Coming into this year, the prospects of rate cuts by the Federal Reserve stirred up some optimism for a housing market that had just emerged from its worst year for sales of previously owned homes in nearly three decades. But the economy continued to roar on, diminishing hopes for interest rate cuts anytime soon.

“Without the rate cuts, a cold reality is settling down on the housing market,” Robert Frick, corporate economist for Navy Federal Credit Union, said.

Buyers are getting very little, if any, relief from high borrowing costs. The average rate on a 30-year mortgage has hovered near 7% since the middle of April. And prices have continued to climb higher. In the four weeks ended May 26, the median sale price was up 4.3% from a year earlier to a record $390,613, according to Redfin.

House hunters of all kinds are being squeezed out of the market. Sales of new homes — a bright spot for the inventory-constrained market — fell in April. Contracts to purchase existing homes that month slumped to the lowest level in four years. The pullback is causing listings to accumulate rather than getting matched with buyers, according to Realtor.com’s McLaughlin.

The spring selling season so far is “definitely a disappointment,” said Lawrence Yun, chief economist for the National Association of Realtors. “At the beginning of the year, I thought sales would increase throughout the year.”

Across the Country

While sales are falling on average in the US, geography matters. Sun Belt markets including Florida and Texas, which boomed with the influx of new arrivals during the pandemic, are now cooling in part because people have been priced out, according to Redfin. Meanwhile, metros in the west such as Seattle and the San Francisco Bay area had sharper corrections in late 2022 and are already beginning to recover.

Contract signings were down at least 14% in Houston, West Palm Beach, Florida and Atlanta, but surged by roughly that amount in San Jose, California, according to year-over-year data from Redfin for the four weeks through May 26. Redfin’s measure of pending sales was down 3.4% nationwide.

Eighteen months ago, homes in the booming suburbs north of Nashville wouldn’t even stay on the market for a day, said Don Hackford, a real estate agent in Hendersonville, Tennessee. Nowadays, a developer client recently pulled two homes off the market after getting some low-ball offers.

“Everything has kind of stagnated, and it’s frustrating for Realtors, because it’s like we’re being shut out,” Hackford said. “There’s no work.”

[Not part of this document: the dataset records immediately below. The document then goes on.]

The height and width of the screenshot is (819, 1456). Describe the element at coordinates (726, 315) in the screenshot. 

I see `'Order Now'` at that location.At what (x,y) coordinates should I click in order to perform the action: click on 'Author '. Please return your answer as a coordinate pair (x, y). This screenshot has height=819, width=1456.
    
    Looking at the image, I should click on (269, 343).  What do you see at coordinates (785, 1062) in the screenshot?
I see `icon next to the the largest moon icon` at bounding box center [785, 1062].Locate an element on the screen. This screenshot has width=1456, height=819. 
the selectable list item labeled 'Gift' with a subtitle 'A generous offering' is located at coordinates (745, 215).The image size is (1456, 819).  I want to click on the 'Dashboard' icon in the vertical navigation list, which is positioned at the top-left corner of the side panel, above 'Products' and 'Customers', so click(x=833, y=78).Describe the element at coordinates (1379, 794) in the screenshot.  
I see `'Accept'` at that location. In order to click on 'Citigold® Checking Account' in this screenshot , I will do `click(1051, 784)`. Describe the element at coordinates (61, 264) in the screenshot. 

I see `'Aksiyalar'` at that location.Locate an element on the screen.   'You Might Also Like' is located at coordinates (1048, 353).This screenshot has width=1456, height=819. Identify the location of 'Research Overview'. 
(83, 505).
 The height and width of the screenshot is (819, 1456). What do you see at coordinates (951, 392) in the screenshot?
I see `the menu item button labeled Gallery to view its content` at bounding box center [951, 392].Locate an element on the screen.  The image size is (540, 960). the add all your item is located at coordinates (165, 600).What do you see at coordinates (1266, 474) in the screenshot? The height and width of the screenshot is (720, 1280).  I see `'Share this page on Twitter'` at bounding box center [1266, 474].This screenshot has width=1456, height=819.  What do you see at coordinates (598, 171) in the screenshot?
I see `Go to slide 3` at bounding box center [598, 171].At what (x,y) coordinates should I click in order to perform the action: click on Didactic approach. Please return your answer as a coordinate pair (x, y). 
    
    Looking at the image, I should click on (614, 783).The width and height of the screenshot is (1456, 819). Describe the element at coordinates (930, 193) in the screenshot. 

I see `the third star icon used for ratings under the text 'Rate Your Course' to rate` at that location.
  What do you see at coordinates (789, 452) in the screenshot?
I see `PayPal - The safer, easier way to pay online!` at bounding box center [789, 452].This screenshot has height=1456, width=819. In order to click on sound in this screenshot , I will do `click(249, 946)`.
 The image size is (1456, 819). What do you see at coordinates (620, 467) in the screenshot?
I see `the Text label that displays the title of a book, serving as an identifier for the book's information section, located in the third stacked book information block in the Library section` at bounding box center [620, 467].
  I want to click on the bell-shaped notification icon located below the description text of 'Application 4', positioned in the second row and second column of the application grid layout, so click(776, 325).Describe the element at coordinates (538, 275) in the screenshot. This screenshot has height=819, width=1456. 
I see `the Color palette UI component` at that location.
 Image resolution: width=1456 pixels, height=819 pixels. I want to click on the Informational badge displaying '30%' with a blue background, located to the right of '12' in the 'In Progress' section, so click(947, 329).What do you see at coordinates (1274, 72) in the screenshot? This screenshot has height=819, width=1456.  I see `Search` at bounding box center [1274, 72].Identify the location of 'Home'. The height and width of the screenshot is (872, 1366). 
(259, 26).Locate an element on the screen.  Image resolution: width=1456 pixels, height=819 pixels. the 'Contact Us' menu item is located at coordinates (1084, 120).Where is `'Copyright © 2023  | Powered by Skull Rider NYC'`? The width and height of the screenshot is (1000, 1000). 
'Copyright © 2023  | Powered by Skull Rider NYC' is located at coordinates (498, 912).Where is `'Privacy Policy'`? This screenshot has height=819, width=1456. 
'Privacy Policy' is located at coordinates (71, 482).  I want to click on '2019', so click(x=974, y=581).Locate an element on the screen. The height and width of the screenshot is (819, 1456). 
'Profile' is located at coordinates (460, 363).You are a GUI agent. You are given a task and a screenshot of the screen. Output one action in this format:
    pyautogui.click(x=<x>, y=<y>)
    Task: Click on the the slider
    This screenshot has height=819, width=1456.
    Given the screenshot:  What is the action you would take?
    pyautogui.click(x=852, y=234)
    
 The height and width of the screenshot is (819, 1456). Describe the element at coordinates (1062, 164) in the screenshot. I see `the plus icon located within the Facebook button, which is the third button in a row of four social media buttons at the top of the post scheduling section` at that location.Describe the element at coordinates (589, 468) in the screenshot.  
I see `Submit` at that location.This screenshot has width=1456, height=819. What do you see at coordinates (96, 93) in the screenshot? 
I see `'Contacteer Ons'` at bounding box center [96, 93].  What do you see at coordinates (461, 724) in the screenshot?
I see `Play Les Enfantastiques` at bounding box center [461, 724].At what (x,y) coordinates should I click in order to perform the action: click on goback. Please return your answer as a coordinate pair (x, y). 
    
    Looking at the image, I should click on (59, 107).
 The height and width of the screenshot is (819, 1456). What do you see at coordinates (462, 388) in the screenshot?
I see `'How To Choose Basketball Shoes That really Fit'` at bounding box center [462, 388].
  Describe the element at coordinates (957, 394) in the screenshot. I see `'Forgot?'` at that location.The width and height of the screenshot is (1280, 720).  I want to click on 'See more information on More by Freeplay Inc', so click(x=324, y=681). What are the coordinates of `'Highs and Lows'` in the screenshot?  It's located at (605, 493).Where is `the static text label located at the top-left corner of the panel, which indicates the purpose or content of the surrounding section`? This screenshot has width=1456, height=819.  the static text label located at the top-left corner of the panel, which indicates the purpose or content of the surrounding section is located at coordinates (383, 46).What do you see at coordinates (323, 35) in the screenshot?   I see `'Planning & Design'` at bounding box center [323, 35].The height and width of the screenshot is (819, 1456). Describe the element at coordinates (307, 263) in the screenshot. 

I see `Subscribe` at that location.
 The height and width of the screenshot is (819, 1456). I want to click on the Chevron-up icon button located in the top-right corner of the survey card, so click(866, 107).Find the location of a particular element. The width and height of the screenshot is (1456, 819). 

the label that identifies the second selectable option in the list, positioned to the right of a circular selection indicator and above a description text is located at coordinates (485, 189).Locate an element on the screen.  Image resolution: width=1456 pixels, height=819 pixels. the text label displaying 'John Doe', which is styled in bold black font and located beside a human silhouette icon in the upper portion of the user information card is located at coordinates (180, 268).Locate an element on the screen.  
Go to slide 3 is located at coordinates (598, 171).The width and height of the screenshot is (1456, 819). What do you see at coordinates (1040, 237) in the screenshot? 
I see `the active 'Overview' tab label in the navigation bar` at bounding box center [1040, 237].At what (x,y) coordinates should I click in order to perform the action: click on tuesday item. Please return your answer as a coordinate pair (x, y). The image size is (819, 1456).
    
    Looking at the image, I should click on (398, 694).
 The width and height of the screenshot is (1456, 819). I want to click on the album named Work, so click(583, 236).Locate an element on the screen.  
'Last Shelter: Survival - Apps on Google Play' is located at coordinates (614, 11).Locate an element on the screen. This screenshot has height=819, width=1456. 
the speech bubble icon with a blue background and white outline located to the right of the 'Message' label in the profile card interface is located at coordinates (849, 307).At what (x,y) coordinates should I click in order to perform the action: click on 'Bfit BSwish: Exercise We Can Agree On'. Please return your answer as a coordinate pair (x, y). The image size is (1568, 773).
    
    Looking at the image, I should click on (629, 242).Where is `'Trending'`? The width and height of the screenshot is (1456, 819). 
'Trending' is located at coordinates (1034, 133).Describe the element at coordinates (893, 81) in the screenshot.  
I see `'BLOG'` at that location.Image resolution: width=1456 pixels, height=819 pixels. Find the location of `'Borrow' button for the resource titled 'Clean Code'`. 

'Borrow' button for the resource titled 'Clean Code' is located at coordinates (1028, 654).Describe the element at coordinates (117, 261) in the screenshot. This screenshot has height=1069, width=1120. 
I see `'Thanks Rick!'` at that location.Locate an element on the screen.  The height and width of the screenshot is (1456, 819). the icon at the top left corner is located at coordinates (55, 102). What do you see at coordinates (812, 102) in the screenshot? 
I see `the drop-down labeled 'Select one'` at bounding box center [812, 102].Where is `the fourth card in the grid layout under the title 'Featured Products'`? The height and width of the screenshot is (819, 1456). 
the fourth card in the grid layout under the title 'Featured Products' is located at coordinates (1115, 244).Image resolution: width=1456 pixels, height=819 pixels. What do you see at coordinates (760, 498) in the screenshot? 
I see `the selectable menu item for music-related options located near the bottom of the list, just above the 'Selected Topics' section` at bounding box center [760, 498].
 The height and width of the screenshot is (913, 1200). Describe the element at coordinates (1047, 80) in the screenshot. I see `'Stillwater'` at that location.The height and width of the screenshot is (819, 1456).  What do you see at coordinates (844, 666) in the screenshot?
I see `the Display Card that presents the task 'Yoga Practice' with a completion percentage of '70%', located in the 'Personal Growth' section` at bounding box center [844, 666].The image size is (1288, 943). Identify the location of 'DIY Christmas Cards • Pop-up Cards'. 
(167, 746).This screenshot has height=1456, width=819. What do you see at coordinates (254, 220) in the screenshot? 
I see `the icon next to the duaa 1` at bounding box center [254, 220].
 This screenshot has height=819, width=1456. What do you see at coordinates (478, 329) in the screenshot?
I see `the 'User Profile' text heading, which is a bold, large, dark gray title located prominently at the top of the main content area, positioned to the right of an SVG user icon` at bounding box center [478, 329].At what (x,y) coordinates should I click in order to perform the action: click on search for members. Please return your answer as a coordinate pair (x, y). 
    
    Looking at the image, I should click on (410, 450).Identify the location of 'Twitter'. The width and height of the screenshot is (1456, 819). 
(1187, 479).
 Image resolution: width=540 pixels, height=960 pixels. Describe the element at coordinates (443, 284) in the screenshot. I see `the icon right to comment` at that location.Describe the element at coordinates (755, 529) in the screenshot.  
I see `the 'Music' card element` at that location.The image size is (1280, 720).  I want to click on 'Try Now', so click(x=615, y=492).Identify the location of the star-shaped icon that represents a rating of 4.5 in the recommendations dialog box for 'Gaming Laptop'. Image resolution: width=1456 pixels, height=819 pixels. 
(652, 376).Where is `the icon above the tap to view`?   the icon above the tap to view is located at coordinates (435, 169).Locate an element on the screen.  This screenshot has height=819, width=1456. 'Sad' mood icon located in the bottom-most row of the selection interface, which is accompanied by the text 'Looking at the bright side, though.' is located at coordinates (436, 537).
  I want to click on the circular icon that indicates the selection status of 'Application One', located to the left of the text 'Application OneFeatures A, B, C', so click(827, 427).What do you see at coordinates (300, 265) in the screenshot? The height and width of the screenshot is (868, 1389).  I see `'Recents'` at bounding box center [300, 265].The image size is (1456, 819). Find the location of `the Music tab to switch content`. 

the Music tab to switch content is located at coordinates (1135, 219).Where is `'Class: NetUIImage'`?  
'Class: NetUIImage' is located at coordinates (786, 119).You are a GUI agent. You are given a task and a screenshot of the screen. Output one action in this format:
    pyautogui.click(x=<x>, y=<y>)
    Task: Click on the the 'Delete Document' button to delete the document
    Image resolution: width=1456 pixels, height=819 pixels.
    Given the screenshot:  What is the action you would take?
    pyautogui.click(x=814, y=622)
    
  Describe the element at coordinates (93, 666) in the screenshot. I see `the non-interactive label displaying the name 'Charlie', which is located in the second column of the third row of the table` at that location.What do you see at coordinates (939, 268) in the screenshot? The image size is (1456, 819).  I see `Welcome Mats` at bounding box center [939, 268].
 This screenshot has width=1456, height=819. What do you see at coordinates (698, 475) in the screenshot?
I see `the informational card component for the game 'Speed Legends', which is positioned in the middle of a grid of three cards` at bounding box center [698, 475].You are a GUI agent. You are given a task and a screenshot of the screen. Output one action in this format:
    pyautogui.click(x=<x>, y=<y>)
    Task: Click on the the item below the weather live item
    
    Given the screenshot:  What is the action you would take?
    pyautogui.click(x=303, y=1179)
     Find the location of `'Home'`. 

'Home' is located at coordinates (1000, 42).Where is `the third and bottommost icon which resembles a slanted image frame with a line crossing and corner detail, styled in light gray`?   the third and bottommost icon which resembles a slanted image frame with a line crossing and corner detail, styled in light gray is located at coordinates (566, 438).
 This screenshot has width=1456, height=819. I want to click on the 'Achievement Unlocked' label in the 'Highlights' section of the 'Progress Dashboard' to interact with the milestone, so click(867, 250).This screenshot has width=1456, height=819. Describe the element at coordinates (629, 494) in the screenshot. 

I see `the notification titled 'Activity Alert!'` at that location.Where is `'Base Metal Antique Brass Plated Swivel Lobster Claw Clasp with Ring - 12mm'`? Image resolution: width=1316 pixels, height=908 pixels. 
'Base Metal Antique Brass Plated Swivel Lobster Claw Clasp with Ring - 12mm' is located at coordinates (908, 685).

Along Florida’s southwestern coast, a boom region hard hit by soaring home insurance rates, the number of active single-family home listings in the Punta Gorda area has doubled to 2,143 over the past year. Meantime, the median sale price of a single-family home fell by almost $30,000 to $351,000 in April from a year ago, said Leanne Walker, a local broker and president of Realtors of Punta Gorda-Port Charlotte-North Port-DeSoto Inc.

“It has gotten very flat,” Walker said. “It has become very much a buyer’s market. Lots of price reductions happening.”

Price growth could slow more broadly in the coming months, Redfin Economist Chen Zhao said. But any deceleration would likely be slow, given the pent-up demand from the Millennial generation that will likely keep buoying the market.

“The consensus expectation was that rates would have eased by now, bringing more demand and supply and higher transaction volume,” Redfin’s Zhao said. “But instead we’re continuing to slog around the bottom that we reached about 18 months ago.”